5. A method of transmitting signals from the surface of a well to a location downhole
in the well, the method comprising:-
providing a downhole fluid sensor capable of sensing changes in downhole fluid and
installing said sensor downhole;
providing a signal processing means and installing said processing means downhole
in electrical connection with said sensor; and
providing a programmable logic unit capable of counting at least two signals received
by the downhole sensor and installing said logic unit downhole in electrical connection
with said signal processing means.
6. A method according to claim 5, wherein the downhole fluid sensor comprises a downhole
fluid pressure sensor.
7. A method according to either claim 5 or 6, wherein the programmable logic unit is
connected with a tool to be actuated and is capable of instructing actuation of the
downhole tool based upon previously programmed logic.
8. A method according to any of claims 5 to 7, wherein the signals transmitted from the
surface comprise a peak in pressure of downhole fluid located in the well bore and
the signals are sent from the surface of the well through the well bore fluid by increasing
the pressure of the fluid at the surface such that the pressure is transmitted through
the fluid to the downhole location where it is sensed by the downhole fluid sensor.
9. A method according to claim 8, wherein the signal processing means strips away the
value of pressure sensed below a filter level.
10. A method according to any of claims 5 to 9, wherein the signal processing means converts
the value of pressure sensed from an analogue value into a digital value that is input
into the logic unit.
11. A method according to any of claims 5 to 10, wherein the logic unit outputs a signal
to the tool to be actuated if it receives a number of signals within a particular
time period such that the logic unit is operated by the frequency of signals received.
12. A method according to any of claims 5 to 11, wherein the programmable logic unit observes
a peak in pressure and monitors the time elapsed between a pair of peaks in pressure.
13. A method according to any of claims 5 to 12, wherein the logic unit outputs a signal
to a tool to be actuated if it observes a particular number of signals received with
each signal counting toward the total observed if it meets certain criteria.

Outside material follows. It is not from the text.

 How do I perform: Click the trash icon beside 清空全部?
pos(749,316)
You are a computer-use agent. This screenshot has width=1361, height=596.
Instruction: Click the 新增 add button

14. A method according to any of claims 5 to 13, wherein the logic unit stores a value
indicative of the number of positive peaks in pressure that are greater than a minimum
value that have been observed wherein only separate peaks that occur within a particular
time interval will count towards the said stored value.
15. A method according to either of claims 13 or 14, wherein the logic unit holds an actuation
value and the logic unit compares the counted value with the held actuation value
and does not actuate the tool until the counted value matches the held actuation value.